Кресло отца, в котором генерал Киреев всегда сидел, работая за письменным столом, было отодвинуто к кроватке, на него брошена Леночкина одежонка. Киреев огляделся и сел на низкий пуф от маминого трюмо — само трюмо перекочевало в их с Лидой супружескую спальню, а пуф Лиде не нравился. Сидеть на нем, и верно, было неудобно. Но Киреев сидел, глядя на стеллажи с книгами. Пушкин, Гоголь, Владимир Соловьев, Достоевский... — переводил он взгляд с корочек современных собраний на тяжелые переплеты издательства Маркса. Вот и знаменитое издание Чехова, которого Маркс на тяжелых кабальных условиях заставлял писать и писать — предприимчивый был издатель... Вот Брокгауз и Эфрон... Вот юбилейное издание Пушкина — 1937 года, — это его детство, он помнит иллюстрации, покрытые тонкой папиросной бумагой, и возле них — молодые мамины руки в кольцах — тонкие, изящные, с красивыми ногтями. Тогда ногти не красили, но у мамы с дореволюционных времен хранилась такая штучка, бархат был на ней или хорошая замша, но этой штучкой ногти отполировывались до перламутрового сияния. Так и закрепилось в памяти: иллюстрация к Пушкину — и молодые, сияющие перламутром мамины руки...

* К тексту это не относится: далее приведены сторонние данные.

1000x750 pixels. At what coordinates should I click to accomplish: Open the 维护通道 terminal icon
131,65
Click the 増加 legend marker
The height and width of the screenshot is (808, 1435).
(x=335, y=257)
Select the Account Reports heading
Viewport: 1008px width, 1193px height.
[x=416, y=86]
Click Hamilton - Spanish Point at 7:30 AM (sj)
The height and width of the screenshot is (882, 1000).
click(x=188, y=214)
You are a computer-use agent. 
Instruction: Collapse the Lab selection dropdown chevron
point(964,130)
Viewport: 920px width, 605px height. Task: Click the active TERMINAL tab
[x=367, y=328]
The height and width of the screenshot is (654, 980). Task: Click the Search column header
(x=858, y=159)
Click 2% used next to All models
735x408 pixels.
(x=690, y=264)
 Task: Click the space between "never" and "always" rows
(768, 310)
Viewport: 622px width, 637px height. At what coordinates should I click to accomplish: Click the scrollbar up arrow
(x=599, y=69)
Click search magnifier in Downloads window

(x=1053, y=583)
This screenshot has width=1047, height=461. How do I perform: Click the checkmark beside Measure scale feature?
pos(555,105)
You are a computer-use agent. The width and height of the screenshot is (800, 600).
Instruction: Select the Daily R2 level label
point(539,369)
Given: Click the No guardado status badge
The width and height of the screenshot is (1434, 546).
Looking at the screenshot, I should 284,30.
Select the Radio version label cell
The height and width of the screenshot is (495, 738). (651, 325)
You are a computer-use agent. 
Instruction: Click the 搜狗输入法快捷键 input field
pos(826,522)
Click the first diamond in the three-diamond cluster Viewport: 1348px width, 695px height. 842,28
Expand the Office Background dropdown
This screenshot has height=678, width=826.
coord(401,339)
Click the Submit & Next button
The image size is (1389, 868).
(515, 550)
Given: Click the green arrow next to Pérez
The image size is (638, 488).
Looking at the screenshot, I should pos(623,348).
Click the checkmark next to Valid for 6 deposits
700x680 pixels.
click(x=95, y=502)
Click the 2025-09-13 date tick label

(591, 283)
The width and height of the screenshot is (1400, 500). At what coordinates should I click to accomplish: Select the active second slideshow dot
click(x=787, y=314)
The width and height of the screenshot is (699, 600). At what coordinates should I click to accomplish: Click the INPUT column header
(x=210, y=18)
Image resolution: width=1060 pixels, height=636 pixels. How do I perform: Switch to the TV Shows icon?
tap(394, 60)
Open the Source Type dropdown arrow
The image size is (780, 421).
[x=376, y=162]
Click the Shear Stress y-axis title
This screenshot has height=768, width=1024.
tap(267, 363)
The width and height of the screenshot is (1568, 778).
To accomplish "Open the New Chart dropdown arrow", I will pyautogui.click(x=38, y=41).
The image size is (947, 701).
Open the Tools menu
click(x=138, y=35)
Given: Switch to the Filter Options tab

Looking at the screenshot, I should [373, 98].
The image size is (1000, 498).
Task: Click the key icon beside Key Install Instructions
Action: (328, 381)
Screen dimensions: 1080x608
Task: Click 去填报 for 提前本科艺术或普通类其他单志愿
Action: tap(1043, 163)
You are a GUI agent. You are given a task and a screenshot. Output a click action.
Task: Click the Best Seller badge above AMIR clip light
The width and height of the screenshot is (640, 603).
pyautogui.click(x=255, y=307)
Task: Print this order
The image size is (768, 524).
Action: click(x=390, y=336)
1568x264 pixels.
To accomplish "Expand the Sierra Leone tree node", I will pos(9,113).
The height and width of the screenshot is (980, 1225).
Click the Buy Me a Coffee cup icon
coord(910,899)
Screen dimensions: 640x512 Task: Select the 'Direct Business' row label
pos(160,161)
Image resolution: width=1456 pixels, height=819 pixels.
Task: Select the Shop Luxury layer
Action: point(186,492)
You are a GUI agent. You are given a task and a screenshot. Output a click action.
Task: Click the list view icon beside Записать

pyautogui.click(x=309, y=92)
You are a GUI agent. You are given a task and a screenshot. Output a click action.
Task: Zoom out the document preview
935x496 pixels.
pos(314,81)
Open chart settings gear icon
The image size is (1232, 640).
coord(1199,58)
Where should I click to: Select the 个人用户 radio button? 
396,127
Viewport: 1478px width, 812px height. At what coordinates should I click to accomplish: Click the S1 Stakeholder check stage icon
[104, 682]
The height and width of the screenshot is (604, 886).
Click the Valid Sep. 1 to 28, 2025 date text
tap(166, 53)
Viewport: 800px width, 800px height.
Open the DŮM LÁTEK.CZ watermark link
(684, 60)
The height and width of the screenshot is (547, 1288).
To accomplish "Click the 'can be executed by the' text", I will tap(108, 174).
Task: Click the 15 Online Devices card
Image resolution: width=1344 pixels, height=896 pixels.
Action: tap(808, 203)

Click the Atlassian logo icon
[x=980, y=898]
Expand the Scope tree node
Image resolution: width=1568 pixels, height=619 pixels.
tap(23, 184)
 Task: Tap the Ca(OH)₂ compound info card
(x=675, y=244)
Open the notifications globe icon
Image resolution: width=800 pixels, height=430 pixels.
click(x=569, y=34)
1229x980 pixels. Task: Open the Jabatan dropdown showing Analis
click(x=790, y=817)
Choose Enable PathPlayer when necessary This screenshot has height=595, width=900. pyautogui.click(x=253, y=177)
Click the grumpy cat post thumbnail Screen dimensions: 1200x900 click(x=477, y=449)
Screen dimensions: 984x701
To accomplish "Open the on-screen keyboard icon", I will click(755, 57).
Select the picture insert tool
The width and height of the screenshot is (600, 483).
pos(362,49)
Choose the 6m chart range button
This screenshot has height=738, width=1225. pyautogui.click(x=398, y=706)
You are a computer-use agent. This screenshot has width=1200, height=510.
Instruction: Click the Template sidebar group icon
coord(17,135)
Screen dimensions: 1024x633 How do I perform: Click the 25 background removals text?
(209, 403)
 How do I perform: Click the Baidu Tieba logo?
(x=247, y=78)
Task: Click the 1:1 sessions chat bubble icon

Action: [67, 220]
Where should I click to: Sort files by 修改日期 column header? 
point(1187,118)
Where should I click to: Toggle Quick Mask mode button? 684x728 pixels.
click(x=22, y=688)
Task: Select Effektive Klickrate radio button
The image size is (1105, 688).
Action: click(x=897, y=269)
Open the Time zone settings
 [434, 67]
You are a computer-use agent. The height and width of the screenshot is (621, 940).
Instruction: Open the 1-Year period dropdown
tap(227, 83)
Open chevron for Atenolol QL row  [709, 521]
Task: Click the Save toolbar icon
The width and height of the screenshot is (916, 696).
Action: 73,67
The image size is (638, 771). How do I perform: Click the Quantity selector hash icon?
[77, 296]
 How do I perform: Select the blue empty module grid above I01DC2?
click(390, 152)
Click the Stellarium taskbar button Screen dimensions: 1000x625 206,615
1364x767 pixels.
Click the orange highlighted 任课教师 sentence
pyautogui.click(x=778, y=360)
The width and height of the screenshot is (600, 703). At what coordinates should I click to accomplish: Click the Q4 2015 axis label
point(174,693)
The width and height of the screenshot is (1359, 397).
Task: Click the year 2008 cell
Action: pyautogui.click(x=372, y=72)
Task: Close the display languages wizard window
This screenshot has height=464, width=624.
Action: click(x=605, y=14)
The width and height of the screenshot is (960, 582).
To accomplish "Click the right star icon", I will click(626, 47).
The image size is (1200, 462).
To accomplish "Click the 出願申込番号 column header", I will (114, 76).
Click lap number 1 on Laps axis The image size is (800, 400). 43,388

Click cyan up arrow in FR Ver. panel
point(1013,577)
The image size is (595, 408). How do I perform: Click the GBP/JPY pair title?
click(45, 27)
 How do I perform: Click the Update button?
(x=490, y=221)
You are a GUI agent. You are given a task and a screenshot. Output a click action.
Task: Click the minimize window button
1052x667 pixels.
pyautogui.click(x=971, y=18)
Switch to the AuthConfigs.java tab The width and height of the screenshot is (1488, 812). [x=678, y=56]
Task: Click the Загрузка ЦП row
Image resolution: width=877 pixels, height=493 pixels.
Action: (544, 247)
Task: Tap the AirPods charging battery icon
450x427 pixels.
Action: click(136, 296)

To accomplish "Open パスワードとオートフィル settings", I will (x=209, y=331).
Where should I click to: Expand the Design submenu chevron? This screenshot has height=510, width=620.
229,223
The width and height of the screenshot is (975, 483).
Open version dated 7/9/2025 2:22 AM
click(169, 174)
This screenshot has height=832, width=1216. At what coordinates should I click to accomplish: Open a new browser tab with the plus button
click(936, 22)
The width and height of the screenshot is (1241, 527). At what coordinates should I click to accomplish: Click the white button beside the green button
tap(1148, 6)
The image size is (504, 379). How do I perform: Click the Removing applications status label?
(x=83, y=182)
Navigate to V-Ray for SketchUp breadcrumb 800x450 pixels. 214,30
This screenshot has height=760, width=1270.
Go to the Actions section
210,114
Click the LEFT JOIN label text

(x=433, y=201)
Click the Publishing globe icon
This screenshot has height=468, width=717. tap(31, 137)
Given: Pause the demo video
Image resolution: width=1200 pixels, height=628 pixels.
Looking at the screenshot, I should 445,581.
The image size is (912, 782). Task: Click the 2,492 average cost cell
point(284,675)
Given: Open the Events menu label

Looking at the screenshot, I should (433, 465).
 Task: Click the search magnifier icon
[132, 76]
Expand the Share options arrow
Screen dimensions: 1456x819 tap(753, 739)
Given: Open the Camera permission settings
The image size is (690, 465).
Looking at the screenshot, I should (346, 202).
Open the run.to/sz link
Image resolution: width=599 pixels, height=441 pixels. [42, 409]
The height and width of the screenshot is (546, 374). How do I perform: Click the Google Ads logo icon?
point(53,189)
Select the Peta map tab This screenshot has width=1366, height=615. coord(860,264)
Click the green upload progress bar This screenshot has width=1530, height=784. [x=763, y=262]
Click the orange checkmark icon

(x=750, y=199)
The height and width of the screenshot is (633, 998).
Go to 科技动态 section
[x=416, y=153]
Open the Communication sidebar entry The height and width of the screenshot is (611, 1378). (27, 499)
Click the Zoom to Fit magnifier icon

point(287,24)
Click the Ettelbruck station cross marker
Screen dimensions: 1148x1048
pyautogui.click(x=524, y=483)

Будто толкнули — Киреев невольно резко обернулся. Словно в комнату вошел некто невидимый. Вдруг явно почувствовалось присутствие отца. Видно, дунуло в окно, сквознячок подхватил устоявшуюся пыль обивки кресла и принес старый запах — одеколона, коньяка и сигар. До самой смерти отец брился опасной бритвой, которую точил на длинном кожаном правиле, потом долго растирал щеки хорошим дорогим одеколоном. Киреев помнил, как после войны, когда отец вернулся с фронта, в их доме появились изящные флаконы с заспиртованными ветками цветов — французский трофейный одеколон. Последние годы отец покупал в «Сирени» на Калининском проспекте тоже французский одеколон, но, утверждал, уже далеко не тот. А коньяк и сигары отец обожал. Но и того и другого позволял себе понемногу, чтобы только ощутить вкус, посмаковать, насладиться — он себя берег, знал, как плохо будет без него его Мари, большой Мари, гранд-Мари, как он говорил, и Мари-маленькой, внучке. Аромат коньяка, сигар, одеколона — такой же родной, как детский запах дочки, — но неожиданное появление запаха этой смеси в комнате Киреева напугало. Будто сейчас возникнут вот в том углу стальные отцовские глаза и он холодно спросит: «Как ты посмел?» Нет, ничто не оправдало бы Виктора Николаевича. Даже если бы действительно из долин невиданных пришел сейчас отец и задал этот вопрос, на который Виктор Николаевич смог бы ответить лишь одним, патетически указав на детскую кроватку: «Ради нее...» — все равно: ни веры, ни прощения, ни спасения ему не было бы.